Firstly I dont think that divorce statistics can be applied to MLC and how long the relationship with the OP will last. This is not a comparison that can be clearly made.
The characteristics of a MLC are fairly clear and follow a script we see described many times on this forum.
Normally I believe someone in MLC either meets another person in MLC OR meets a Narcissitic character who sees their weekness and wants to control or 'save' them. The alienator can indeed be after finance and seek to control for this purpose. The MLC may see the OP as a person who needs to be 'saved' by them. They form a symbiotic relationship and they feel wonderful and have no guilt (in early stages). They don't see the hurt they give to their spouse and children. They explain it away as it is too hard to face.
This does not last forever however, but it does last through the stages of MLC. BUT eventually one of the two people will start to see that this situation is not sustainable. They see the damage and they should then be past the half way stage.
A Narcissist becoming more comfortable in the relationship will then become more controlling and exploit the weak one more, not 'saving' at all.
In RCR's article on Alienators she clearly explains this and says that the Alienator will strangle the love out of the relationship. Particularly if your spouse was in a long term marriage before this happened, they (the MLC) can then start to make a comparison between what they had and what they now have. However this can take some time, maybe a few years, because they can maintain the play acting and symbiosis for a long time (if they don't live together). The closer they are may shorten the time? Also they will work together and everyone else becomes the enemy, until the enemy becomes from within their relationship.
The problem then becomes when the MLC starts with liminality and starts to see the damage caused to friends and family. They could quite believe that as the LBS may not be receptive to reconcilliation, that they are stuck and cannot repair the enormous damage and become very unhappy. They may feel completely lost and in despair.
Maybe at this point the alienator cannot fix or 'save' the MLC any more and they become the enemy?
But the LBS should not be too receptive immediately to reconcilliation or we head for a sorry future of being dominated by bad behaviour from the MLC. If we consider reconcilliation then rules have to be firmly applied.

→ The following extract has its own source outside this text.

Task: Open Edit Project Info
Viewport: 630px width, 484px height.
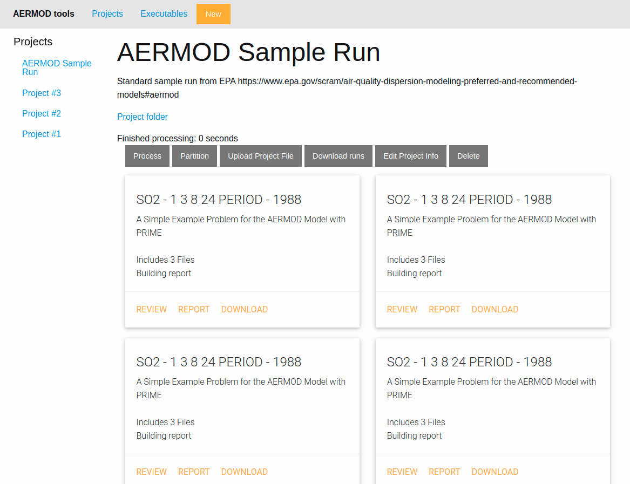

But a closed door may be accepted by the MLC and they may not ask again. They will be very vulnerable at this time if they can summon the courage.
In reality reconcilliation WILL be difficult for the couple , but repairing damage may not be so difficult if the LBS has been calm and followed advice on this forum. Remember an LBS is often much stronger than an MLC if they are standing.
The worst thing through all this is to confront the alienator, this gives them power and creates the atmosphere of LBS being the enemy and enhances their symbiosis.
The best way for a LBS to deal with an alienator is to recognise that they are a symptom only and not the illness. Ignore them completely, this takes away their power and we LBS must accept that this illness needs to have the temperature taken out of it by reducing the heat.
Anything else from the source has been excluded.